- **EXERCISE AIM**
Copy out, character for character, the items between the line holding "[Søk på innhold :] (994, 1608)" and the line holding "Ремонт системной платы (221, 642)", inclusive.

- **DATA SHOWN**
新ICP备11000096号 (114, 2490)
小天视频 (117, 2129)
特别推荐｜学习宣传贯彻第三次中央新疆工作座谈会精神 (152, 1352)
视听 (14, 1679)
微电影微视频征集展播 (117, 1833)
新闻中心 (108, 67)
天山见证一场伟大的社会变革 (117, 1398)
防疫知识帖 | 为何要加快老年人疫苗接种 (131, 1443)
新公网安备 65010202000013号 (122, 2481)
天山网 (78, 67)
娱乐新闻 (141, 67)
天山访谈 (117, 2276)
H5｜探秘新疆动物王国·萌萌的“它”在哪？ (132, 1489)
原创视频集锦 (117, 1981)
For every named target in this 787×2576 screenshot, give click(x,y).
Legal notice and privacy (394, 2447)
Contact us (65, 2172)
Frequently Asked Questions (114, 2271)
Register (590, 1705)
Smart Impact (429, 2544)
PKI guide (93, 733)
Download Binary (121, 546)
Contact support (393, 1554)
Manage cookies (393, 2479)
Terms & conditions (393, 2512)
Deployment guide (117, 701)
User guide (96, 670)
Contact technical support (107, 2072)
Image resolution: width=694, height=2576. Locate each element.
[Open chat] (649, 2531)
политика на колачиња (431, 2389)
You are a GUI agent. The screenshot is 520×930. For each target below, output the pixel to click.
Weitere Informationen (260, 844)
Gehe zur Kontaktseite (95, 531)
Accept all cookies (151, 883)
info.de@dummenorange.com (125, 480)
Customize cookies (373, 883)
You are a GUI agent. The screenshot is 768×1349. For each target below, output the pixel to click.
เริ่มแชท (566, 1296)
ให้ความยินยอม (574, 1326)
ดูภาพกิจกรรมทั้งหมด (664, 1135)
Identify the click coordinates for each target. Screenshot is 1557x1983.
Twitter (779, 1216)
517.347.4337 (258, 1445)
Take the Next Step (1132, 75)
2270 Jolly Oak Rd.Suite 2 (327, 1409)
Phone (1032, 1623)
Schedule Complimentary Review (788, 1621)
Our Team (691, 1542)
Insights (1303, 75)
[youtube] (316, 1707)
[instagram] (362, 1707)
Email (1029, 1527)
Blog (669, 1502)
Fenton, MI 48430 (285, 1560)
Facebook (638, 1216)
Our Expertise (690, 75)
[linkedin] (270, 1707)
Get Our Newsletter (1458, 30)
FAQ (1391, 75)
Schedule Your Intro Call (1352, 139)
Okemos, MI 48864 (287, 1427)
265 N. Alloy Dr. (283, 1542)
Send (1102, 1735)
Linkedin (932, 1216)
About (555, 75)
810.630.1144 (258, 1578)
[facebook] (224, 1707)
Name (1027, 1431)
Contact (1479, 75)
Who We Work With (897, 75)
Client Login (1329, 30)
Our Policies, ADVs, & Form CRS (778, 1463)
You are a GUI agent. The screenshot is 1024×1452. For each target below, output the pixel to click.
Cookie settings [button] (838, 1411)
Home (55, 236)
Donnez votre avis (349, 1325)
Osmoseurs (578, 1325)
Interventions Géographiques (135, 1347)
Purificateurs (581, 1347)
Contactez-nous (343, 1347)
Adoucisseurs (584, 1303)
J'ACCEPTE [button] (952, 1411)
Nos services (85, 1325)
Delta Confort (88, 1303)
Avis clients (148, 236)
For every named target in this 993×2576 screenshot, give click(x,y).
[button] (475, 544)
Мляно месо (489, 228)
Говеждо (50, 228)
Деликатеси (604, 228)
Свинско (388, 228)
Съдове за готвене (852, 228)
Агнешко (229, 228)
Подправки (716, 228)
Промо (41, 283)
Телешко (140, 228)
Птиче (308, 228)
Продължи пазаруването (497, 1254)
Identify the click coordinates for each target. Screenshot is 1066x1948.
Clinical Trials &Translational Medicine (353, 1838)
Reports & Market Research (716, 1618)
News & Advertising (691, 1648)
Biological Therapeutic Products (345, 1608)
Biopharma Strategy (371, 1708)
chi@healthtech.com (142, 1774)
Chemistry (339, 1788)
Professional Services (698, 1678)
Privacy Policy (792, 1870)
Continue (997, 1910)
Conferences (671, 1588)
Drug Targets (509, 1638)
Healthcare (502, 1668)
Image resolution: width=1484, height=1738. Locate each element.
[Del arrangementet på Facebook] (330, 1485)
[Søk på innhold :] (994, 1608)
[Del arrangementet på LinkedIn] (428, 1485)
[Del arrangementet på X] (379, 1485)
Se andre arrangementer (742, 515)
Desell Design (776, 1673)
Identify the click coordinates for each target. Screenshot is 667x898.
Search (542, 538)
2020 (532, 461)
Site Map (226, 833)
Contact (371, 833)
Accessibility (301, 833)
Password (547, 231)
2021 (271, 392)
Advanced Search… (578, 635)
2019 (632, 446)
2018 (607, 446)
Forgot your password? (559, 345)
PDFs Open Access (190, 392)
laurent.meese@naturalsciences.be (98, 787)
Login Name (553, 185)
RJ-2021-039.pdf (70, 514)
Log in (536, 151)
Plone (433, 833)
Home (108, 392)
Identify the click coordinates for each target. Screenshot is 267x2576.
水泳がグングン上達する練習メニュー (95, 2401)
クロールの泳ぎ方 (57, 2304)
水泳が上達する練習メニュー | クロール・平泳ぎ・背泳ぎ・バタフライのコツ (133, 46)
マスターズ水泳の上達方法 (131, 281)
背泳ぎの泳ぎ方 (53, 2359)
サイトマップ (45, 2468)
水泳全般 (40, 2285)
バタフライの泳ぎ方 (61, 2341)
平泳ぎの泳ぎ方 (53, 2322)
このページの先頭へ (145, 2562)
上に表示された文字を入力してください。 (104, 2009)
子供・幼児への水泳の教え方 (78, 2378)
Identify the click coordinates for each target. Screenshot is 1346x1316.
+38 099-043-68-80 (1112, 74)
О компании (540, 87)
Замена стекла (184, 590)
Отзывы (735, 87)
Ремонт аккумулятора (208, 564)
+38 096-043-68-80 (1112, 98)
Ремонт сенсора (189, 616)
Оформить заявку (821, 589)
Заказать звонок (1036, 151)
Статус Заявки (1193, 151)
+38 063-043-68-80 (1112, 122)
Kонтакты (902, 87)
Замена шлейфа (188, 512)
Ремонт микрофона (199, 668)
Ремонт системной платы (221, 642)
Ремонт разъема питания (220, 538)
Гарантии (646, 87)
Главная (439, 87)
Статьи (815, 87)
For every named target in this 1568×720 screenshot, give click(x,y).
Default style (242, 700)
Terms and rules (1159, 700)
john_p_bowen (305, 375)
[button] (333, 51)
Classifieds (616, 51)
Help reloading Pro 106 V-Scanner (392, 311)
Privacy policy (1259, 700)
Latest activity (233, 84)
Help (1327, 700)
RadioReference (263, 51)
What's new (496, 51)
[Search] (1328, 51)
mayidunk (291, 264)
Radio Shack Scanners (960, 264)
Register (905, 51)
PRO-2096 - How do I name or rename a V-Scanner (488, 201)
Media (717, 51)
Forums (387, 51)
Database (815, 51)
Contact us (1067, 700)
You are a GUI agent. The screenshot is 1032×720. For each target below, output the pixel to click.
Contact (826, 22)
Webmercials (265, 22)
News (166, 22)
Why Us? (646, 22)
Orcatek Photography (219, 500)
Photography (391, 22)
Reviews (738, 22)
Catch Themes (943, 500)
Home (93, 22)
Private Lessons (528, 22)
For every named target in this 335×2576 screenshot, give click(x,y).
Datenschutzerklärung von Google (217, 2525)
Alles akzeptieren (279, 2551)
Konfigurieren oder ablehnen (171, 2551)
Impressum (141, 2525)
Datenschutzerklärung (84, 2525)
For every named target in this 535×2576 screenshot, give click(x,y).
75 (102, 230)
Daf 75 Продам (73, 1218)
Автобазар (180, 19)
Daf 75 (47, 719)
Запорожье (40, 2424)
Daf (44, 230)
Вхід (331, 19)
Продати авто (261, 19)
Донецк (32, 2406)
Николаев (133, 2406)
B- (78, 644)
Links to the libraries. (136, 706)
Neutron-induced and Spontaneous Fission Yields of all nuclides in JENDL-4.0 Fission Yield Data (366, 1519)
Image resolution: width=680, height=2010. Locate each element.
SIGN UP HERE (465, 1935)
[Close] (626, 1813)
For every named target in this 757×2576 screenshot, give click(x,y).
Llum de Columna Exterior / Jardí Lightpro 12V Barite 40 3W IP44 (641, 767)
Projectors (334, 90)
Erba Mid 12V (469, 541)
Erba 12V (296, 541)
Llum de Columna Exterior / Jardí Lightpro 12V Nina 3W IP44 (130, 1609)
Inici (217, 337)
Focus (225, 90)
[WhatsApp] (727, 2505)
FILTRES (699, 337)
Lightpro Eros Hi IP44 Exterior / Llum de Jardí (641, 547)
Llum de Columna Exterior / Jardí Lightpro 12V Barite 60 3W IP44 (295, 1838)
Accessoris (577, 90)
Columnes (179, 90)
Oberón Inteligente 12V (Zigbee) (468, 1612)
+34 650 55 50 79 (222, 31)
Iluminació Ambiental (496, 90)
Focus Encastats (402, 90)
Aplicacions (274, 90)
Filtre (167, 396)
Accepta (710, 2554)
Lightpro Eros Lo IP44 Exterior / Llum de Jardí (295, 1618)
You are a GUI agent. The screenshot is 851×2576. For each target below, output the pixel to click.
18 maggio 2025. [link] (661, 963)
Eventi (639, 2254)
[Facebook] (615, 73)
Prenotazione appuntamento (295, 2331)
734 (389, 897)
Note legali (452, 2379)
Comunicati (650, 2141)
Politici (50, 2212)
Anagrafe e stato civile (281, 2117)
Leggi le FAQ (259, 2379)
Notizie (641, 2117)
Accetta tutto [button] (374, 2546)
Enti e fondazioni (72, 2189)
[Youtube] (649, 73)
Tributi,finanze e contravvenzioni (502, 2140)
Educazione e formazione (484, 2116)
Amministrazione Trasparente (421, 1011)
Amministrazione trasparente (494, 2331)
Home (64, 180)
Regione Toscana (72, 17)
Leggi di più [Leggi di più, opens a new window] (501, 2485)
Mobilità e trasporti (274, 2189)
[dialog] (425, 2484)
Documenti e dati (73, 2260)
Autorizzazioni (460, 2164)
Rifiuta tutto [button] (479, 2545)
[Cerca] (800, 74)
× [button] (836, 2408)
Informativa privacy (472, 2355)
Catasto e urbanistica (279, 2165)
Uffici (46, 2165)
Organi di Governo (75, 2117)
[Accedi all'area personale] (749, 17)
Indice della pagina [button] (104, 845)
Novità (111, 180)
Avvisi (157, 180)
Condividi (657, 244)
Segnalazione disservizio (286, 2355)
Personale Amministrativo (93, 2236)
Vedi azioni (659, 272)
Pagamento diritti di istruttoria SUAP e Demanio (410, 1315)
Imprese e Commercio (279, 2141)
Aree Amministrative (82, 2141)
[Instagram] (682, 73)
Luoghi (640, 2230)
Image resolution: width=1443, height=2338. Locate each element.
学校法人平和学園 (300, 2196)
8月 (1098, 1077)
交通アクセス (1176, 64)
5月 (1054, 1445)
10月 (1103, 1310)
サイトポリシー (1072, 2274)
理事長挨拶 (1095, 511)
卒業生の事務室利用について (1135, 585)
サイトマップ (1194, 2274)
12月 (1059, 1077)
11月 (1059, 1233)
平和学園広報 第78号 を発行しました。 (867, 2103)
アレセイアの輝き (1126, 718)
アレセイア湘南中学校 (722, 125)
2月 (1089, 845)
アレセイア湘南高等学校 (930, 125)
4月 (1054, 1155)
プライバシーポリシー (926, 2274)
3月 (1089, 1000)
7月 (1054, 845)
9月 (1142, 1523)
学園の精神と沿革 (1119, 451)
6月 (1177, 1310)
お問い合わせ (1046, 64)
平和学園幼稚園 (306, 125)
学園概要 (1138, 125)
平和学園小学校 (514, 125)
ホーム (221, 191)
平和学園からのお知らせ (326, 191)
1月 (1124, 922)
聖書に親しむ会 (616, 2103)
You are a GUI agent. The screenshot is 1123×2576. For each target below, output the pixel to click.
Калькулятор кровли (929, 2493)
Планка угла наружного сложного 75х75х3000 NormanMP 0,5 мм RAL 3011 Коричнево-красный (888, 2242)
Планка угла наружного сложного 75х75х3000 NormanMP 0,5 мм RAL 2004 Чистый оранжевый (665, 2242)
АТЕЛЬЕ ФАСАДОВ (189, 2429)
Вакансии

- **SOLVED EXERCISE**
[Søk på innhold :] (994, 1608)
[Del arrangementet på LinkedIn] (428, 1485)
[Del arrangementet på X] (379, 1485)
Se andre arrangementer (742, 515)
Desell Design (776, 1673)
Identify the click coordinates for each target. Screenshot is 667x898.
Search (542, 538)
2020 (532, 461)
Site Map (226, 833)
Contact (371, 833)
Accessibility (301, 833)
Password (547, 231)
2021 (271, 392)
Advanced Search… (578, 635)
2019 (632, 446)
2018 (607, 446)
Forgot your password? (559, 345)
PDFs Open Access (190, 392)
laurent.meese@naturalsciences.be (98, 787)
Login Name (553, 185)
RJ-2021-039.pdf (70, 514)
Log in (536, 151)
Plone (433, 833)
Home (108, 392)
Identify the click coordinates for each target. Screenshot is 267x2576.
水泳がグングン上達する練習メニュー (95, 2401)
クロールの泳ぎ方 (57, 2304)
水泳が上達する練習メニュー | クロール・平泳ぎ・背泳ぎ・バタフライのコツ (133, 46)
マスターズ水泳の上達方法 (131, 281)
背泳ぎの泳ぎ方 (53, 2359)
サイトマップ (45, 2468)
水泳全般 (40, 2285)
バタフライの泳ぎ方 (61, 2341)
平泳ぎの泳ぎ方 (53, 2322)
このページの先頭へ (145, 2562)
上に表示された文字を入力してください。 (104, 2009)
子供・幼児への水泳の教え方 (78, 2378)
Identify the click coordinates for each target. Screenshot is 1346x1316.
+38 099-043-68-80 (1112, 74)
О компании (540, 87)
Замена стекла (184, 590)
Отзывы (735, 87)
Ремонт аккумулятора (208, 564)
+38 096-043-68-80 (1112, 98)
Ремонт сенсора (189, 616)
Оформить заявку (821, 589)
Заказать звонок (1036, 151)
Статус Заявки (1193, 151)
+38 063-043-68-80 (1112, 122)
Kонтакты (902, 87)
Замена шлейфа (188, 512)
Ремонт микрофона (199, 668)
Ремонт системной платы (221, 642)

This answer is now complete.